▶ [Problems and tasks]
1. From the reviews of Last Chance to See, list the four descriptions the second review gives the book in its closing sentence.
2. According to the reviews of Last Chance to See, who made the globe-trotting journey with Douglas Adams?
3. Resume the reviews of Last Chance to See, starting right after their final sentence.

## start Passage

If you only ever read one book - make it this one.5
It is hilarious - it is sad - how can you cry and laugh at the same time? Read about the Kakapo!
I bought and read this book the week it was released. I quoted from it this afternoon. My 6 year old son asked me about Kimodo dragons - he wants one for his birthday - I could explain exactly why I was saying no. I think that although this book is over 15 years old it is extremely relevant to today. We must learn about our disappearing world - this is the easiest, funniest and most painless ways to do it. I hope Douglas and Mark were as proud of this book as I am of their writing it. Every week we lose hundreds of species - I'm not the conservation gestapo, however I do think more about what I do to the world since I read this book. Maybe you will too.

Last Chance to See5
Most readers will probably be more familiar with Douglas Adams fictional output, but any fans of Hitch-Hikers Guide to the Galaxy et al would be making a grave mistake if they failed to investigate this book. Douglas Adams and Mark Carwardine's globe-trotting journey to visit some of the most endangered species on the planet is not only a thought-provoking treatise on the plight of extinction but also a funny and warm travelogue, with Adams playing the role of perpetually bemused Englishman abroad. Amusing, insightful, important and highly readable.

## end Passage
## start Dataset content

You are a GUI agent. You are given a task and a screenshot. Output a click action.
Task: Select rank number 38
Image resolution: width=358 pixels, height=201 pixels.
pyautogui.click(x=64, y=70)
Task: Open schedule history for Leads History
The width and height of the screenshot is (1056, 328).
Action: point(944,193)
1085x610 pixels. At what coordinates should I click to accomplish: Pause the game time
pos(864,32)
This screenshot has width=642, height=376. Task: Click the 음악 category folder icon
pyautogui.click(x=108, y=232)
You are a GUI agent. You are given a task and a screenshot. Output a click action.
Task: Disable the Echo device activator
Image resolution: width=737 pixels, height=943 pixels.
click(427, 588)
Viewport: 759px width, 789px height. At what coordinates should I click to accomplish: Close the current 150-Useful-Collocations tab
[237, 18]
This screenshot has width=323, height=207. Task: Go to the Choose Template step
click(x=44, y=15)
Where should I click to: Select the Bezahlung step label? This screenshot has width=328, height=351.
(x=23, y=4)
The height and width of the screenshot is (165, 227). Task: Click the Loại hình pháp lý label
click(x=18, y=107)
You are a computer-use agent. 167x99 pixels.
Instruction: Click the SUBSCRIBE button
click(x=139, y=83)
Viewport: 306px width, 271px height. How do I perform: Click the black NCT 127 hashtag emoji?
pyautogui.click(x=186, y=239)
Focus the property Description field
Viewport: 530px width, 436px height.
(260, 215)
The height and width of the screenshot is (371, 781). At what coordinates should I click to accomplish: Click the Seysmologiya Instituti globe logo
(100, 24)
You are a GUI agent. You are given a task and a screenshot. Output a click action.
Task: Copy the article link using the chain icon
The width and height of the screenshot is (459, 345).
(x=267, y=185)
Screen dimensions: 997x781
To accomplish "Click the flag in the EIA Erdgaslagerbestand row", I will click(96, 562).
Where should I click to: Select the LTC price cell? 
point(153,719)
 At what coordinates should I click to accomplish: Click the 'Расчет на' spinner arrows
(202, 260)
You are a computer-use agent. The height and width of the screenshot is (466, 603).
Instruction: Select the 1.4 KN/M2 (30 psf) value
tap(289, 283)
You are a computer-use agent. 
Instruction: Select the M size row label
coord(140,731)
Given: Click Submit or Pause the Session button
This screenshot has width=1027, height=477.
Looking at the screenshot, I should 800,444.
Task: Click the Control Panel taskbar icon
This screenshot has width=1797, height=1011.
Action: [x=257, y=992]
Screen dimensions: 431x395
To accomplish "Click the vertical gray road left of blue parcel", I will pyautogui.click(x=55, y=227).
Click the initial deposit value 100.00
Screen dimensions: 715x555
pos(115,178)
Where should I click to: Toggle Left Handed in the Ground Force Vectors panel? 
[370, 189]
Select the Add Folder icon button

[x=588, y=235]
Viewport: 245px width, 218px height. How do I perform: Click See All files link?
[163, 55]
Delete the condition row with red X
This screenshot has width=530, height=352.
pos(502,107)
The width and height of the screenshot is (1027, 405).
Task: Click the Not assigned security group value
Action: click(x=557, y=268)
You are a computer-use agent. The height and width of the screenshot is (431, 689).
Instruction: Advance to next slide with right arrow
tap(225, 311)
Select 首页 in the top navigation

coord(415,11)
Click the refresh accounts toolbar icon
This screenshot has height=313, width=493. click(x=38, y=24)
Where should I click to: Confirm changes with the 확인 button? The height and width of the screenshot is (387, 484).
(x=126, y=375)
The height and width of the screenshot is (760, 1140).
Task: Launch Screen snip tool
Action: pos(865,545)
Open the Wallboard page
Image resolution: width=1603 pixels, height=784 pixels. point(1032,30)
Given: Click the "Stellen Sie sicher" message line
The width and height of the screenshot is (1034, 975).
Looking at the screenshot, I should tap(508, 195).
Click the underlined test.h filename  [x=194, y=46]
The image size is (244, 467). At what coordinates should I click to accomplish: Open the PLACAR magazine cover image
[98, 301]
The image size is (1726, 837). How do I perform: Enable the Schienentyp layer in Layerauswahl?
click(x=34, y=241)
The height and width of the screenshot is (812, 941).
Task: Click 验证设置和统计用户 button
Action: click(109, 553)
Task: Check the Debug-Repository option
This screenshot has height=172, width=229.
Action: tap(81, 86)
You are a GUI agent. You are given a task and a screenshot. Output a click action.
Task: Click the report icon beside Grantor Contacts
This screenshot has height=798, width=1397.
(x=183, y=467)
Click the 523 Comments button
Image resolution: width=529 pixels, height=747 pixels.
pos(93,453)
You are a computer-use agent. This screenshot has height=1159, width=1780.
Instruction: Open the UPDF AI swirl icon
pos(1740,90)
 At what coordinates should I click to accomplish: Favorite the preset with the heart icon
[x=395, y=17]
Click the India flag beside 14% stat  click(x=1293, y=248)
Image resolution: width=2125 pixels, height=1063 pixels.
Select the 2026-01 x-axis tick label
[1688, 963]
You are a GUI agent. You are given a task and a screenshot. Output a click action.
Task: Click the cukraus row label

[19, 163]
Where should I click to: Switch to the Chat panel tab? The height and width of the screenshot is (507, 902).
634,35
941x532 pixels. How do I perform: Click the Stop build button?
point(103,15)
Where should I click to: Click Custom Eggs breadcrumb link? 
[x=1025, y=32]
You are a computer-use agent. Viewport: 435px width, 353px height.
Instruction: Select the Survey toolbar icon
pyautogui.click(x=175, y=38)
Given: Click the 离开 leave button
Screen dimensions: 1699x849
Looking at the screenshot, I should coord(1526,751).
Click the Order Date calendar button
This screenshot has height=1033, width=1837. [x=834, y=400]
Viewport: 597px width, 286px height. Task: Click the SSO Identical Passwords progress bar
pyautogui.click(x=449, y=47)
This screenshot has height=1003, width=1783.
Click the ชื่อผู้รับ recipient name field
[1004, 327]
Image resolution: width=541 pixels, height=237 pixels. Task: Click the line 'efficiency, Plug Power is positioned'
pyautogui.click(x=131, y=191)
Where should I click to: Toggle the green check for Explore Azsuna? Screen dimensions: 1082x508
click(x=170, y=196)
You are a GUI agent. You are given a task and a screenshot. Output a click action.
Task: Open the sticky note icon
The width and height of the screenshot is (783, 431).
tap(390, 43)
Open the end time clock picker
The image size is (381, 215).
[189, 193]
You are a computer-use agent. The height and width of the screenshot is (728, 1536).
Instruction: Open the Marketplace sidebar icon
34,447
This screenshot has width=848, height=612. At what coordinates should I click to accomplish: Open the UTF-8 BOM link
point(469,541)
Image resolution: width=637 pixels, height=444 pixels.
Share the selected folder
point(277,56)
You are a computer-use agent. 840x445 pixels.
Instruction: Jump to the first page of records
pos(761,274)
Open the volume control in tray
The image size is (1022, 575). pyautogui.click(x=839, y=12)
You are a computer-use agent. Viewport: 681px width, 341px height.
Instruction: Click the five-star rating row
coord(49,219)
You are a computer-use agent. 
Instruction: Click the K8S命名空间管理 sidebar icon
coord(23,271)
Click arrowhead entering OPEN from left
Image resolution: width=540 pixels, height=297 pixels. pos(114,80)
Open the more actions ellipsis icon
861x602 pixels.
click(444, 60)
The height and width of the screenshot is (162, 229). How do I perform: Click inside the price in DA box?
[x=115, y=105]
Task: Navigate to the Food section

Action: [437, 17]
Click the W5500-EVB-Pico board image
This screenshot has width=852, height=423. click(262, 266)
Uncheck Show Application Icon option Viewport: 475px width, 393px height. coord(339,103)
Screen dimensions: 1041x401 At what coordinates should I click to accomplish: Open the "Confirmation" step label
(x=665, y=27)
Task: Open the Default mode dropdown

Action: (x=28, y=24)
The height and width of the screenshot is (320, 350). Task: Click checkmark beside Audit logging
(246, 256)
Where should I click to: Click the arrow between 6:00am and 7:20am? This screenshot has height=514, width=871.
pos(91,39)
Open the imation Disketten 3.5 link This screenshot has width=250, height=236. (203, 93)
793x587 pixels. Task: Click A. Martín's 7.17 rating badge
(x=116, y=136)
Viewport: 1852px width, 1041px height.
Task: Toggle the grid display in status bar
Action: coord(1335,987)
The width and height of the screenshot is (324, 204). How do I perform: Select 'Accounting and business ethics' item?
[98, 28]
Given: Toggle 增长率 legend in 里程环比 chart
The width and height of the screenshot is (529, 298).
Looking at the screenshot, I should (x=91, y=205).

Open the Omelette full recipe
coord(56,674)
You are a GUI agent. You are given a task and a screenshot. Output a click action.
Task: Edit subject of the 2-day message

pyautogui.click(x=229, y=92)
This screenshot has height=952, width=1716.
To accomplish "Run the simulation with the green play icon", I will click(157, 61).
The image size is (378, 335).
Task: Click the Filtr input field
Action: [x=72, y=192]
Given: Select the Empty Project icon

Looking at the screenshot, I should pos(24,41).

## end Dataset content

▶ [Answers]
1. Amusing, insightful, important, highly readable

2. Mark Carwardine.

3.
Don't blink!5
Somewhere in the depths of its vast corporate wisdom, the Guardian/Observer news organisation found a pearl of good sense. The pearl hatched a precious jewel of an idea. Send Douglas Adams, creator of Hitchhiker's Guide to the Galaxy, accompanied by zoologist Mark Carwadine, to seek out some of the Earth's disappearing species. His account is classic Adams, with vivid description, poignant observations and incisive study of the people and places he encountered. The age of this book is of small account, even with the "Mark's Last Word" update segment closing the book. The book remains a pleasure to read.

Starting by his admission that he was "entirely qualified" for his role as "an extremely ignorant non-zoologist", Adams then describes their visit to Madagascar to find the aye-aye. A nocturnal lemur that "seems to be assembled from bits of other animals". He notes that the island was bypassed by the monkeys due to continental drift. It was the lemurs that occupied the aboreal environment. This was fine for the lemus until a different monkey, humans, arrived and began cutting down the trees. The lemurs, having fewer places left to hide, are increasingly constrained for habitat. This, of course, is the theme of the entire book.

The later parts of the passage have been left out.